### [Available data]
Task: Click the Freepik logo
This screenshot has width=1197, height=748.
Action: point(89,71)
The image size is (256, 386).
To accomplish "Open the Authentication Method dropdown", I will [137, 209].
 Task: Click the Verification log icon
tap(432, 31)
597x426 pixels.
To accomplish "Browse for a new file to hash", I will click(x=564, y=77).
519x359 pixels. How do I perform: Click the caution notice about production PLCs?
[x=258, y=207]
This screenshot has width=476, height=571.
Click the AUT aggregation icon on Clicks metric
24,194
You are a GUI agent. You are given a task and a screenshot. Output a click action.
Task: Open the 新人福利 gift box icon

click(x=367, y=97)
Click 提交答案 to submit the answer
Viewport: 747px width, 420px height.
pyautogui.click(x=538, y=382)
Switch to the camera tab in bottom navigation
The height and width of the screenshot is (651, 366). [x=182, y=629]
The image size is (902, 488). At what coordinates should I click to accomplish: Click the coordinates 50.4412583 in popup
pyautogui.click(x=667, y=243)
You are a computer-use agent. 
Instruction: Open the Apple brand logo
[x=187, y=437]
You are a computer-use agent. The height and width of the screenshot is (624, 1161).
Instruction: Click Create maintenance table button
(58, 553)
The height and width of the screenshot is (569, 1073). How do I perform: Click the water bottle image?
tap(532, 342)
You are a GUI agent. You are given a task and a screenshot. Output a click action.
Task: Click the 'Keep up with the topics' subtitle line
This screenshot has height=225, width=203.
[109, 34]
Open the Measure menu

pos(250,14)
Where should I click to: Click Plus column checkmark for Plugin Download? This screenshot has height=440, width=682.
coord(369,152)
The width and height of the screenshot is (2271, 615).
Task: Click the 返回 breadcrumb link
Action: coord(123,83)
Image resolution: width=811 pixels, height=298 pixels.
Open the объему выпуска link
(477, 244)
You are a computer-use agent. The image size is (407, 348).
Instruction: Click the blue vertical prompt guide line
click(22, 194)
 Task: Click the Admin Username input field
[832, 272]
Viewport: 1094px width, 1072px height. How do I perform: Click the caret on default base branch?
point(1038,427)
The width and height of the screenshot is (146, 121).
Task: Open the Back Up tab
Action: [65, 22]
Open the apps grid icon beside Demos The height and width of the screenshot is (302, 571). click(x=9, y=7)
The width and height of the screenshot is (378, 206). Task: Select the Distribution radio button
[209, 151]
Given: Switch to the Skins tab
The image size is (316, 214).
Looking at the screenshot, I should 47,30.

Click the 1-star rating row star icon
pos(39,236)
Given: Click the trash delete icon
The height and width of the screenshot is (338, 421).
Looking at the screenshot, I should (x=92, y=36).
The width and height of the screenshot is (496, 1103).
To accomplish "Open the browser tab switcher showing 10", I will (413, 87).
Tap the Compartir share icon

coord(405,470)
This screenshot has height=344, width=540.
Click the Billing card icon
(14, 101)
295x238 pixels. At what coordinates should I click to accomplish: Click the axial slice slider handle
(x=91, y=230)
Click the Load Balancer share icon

### [What you will do]
So that nothing is lost, transcribe each entry exactly as written.

### [Result]
Task: Click the Freepik logo
This screenshot has width=1197, height=748.
Action: point(89,71)
The image size is (256, 386).
To accomplish "Open the Authentication Method dropdown", I will [137, 209].
 Task: Click the Verification log icon
tap(432, 31)
597x426 pixels.
To accomplish "Browse for a new file to hash", I will click(x=564, y=77).
519x359 pixels. How do I perform: Click the caution notice about production PLCs?
[x=258, y=207]
This screenshot has width=476, height=571.
Click the AUT aggregation icon on Clicks metric
24,194
You are a GUI agent. You are given a task and a screenshot. Output a click action.
Task: Open the 新人福利 gift box icon

click(x=367, y=97)
Click 提交答案 to submit the answer
Viewport: 747px width, 420px height.
pyautogui.click(x=538, y=382)
Switch to the camera tab in bottom navigation
The height and width of the screenshot is (651, 366). [x=182, y=629]
The image size is (902, 488). At what coordinates should I click to accomplish: Click the coordinates 50.4412583 in popup
pyautogui.click(x=667, y=243)
You are a computer-use agent. 
Instruction: Open the Apple brand logo
[x=187, y=437]
You are a computer-use agent. The height and width of the screenshot is (624, 1161).
Instruction: Click Create maintenance table button
(58, 553)
The height and width of the screenshot is (569, 1073). How do I perform: Click the water bottle image?
tap(532, 342)
You are a GUI agent. You are given a task and a screenshot. Output a click action.
Task: Click the 'Keep up with the topics' subtitle line
This screenshot has height=225, width=203.
[109, 34]
Open the Measure menu

pos(250,14)
Where should I click to: Click Plus column checkmark for Plugin Download? This screenshot has height=440, width=682.
coord(369,152)
The width and height of the screenshot is (2271, 615).
Task: Click the 返回 breadcrumb link
Action: coord(123,83)
Image resolution: width=811 pixels, height=298 pixels.
Open the объему выпуска link
(477, 244)
You are a computer-use agent. The image size is (407, 348).
Instruction: Click the blue vertical prompt guide line
click(22, 194)
 Task: Click the Admin Username input field
[832, 272]
Viewport: 1094px width, 1072px height. How do I perform: Click the caret on default base branch?
point(1038,427)
The width and height of the screenshot is (146, 121).
Task: Open the Back Up tab
Action: [65, 22]
Open the apps grid icon beside Demos The height and width of the screenshot is (302, 571). click(x=9, y=7)
The width and height of the screenshot is (378, 206). Task: Select the Distribution radio button
[209, 151]
Given: Switch to the Skins tab
The image size is (316, 214).
Looking at the screenshot, I should 47,30.

Click the 1-star rating row star icon
pos(39,236)
Given: Click the trash delete icon
The height and width of the screenshot is (338, 421).
Looking at the screenshot, I should (x=92, y=36).
The width and height of the screenshot is (496, 1103).
To accomplish "Open the browser tab switcher showing 10", I will (413, 87).
Tap the Compartir share icon

coord(405,470)
This screenshot has height=344, width=540.
Click the Billing card icon
(14, 101)
295x238 pixels. At what coordinates should I click to accomplish: Click the axial slice slider handle
(x=91, y=230)
Click the Load Balancer share icon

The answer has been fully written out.